The key question we still need to resolve,” muses neurogeneticist John Hardy of the Mayo Clinic in Jacksonville, Fla., “is, What is the relationship between beta amyloid and tau?” That is why Hardy and others are so excited by the new strain of transgenic mice that scientists are breeding. By crossing mice that develop tangles with mice that develop plaques, they should finally be able to provide scientists with a research tool they’ve sorely lacked: lab animals that closely approximate the disease in humans.
Over the next several years, researchers can be expected to bring into increasingly sharp focus the enormously complicated molecular pathway of which beta amyloid and tau are just the most visible signposts, and in so doing they are likely to reveal a raft of new opportunities for therapeutic intervention. For example, a change in shape appears to be what makes tau go bad. Last year Davies and Harvard’s Dr. Kun Ping Lu announced that they had found an enzyme that seemed to restore tau to its proper configuration.
Researchers at Mount Sinai School of Medicine are concentrating on a protein known as COX2, which they have shown rises steeply in the brains of patients in the very early stages of the disease. Cells produce COX2 in response to injury, observes Mount Sinai molecular psychiatrist Giulio Pasinetti, who believes it may be COX2–and not beta amyloid–that induces the inflammatory response characteristic of the disease. Anti-inflammatories, in other words, could shortly emerge not only as components of the therapeutic arsenal but also as agents of prevention.
Selkoe is hoping that APOE4 and other as yet undiscovered susceptibility genes will produce clues that point to other potential compounds. For as he notes, Alzheimer’s disease, no less than heart disease and diabetes, will almost certainly be found to have multiple causes. For example, the genes implicated so far in early-onset Alzheimer’s all lead to an overproduction of beta amyloid. But the genes involved in the bulk of cases, Selkoe strongly suspects, are more likely to do with faulty clearance mechanisms that aren’t doing a good enough job flushing out the plaques. A sink can overflow, he observes, for two reasons–if the faucet is too wide and the drain too narrow.

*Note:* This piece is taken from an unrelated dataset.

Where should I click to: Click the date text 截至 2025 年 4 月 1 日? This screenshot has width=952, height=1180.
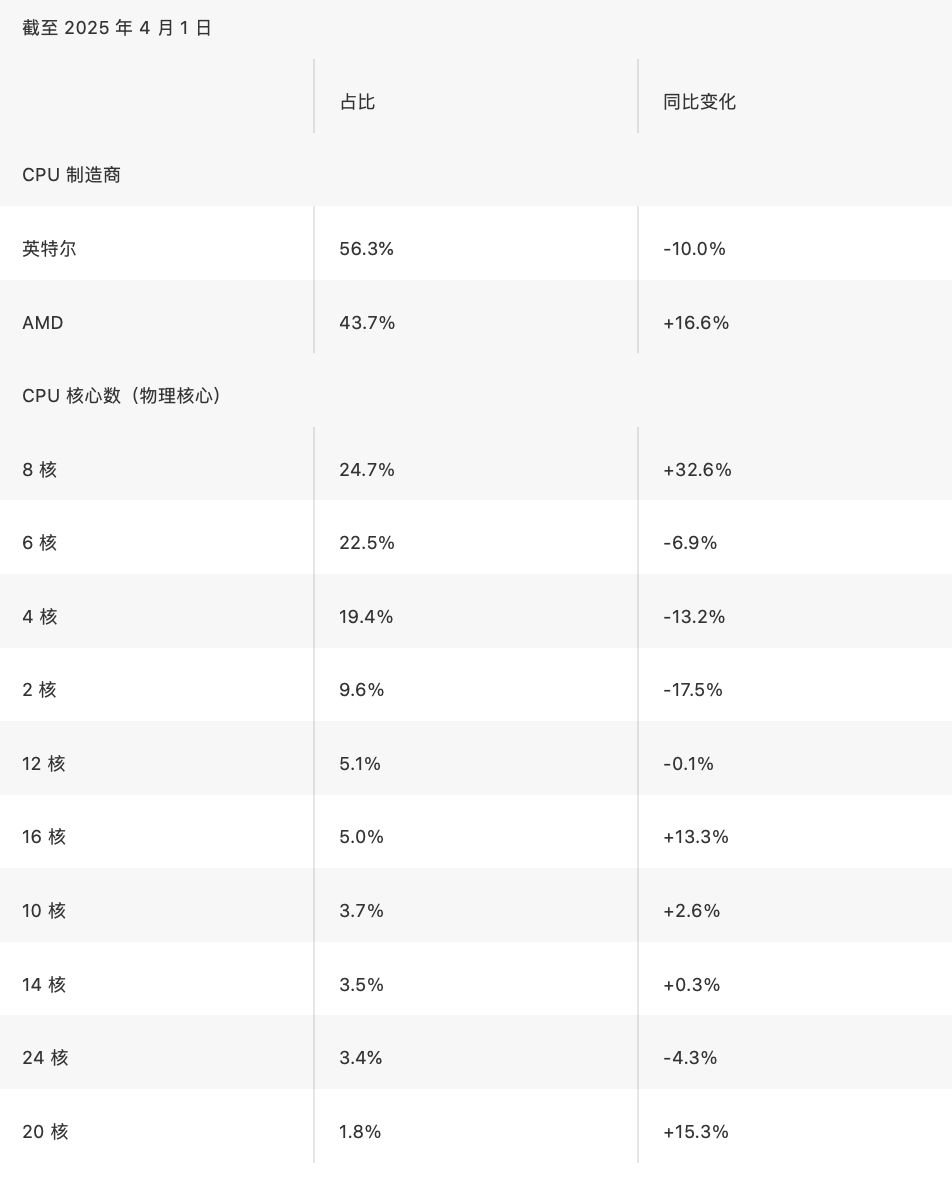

Scientists are struggling to identify environmental factors that may help protect those who carry susceptibility genes like APOE4. It’s clear that these genes in and of themselves are not enough to cause Alzheimer’s. Like aging itself, they are risk factors, which means that lifestyle choices may prove to be equally important. A number of researchers, for example, believe that elevated cholesterol may contribute not only to heart disease but to Alzheimer’s disease as well. Researchers at New York University’s Nathan Kline Institute put transgenic mice on high-fat diets, then observed an increase in the rate at which beta amyloid built up in their brains. When they gave the mice a drug that brought cholesterol down, the rate of accumulation slowed.

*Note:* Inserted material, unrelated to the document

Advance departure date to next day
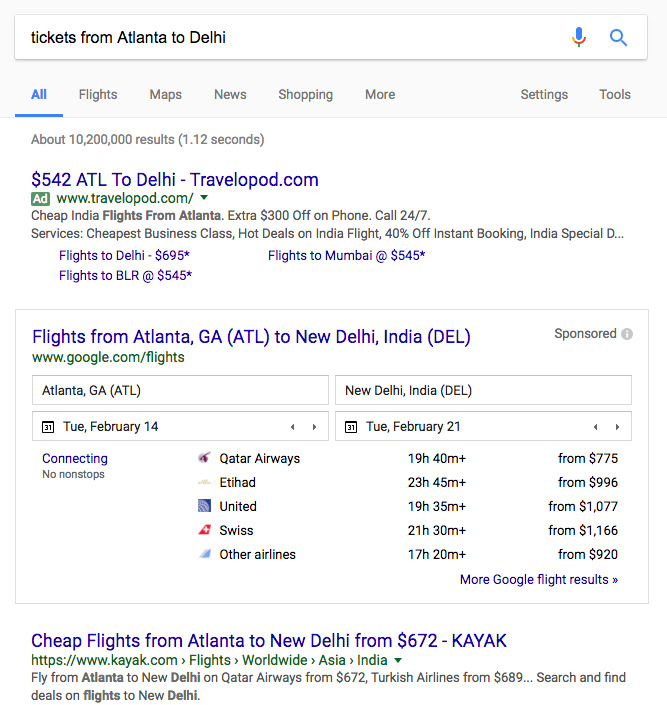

Cholesterol-lowering drugs, nerve-growth factors, antioxidants, estrogen replacement in postmenopausal women–the verdict on the capacity of such substances to protect against Alzheimer’s is not yet in, but it is coming. What is so exciting about the presentations scientists will be making at the World Alzheimer Congress this week is the staggering breadth of research they represent. In coming years, Baptists and Tauists alike will undoubtedly encounter setbacks, and the 10 years that the optimists estimate it will take to get on top of this disease could easily stretch into 20 or 30.
For aging baby boomers, that prospect looms as both bitter and sweet. While a sea change in the treatment of Alzheimer’s may not occur in time for their parents, it almost certainly will for them.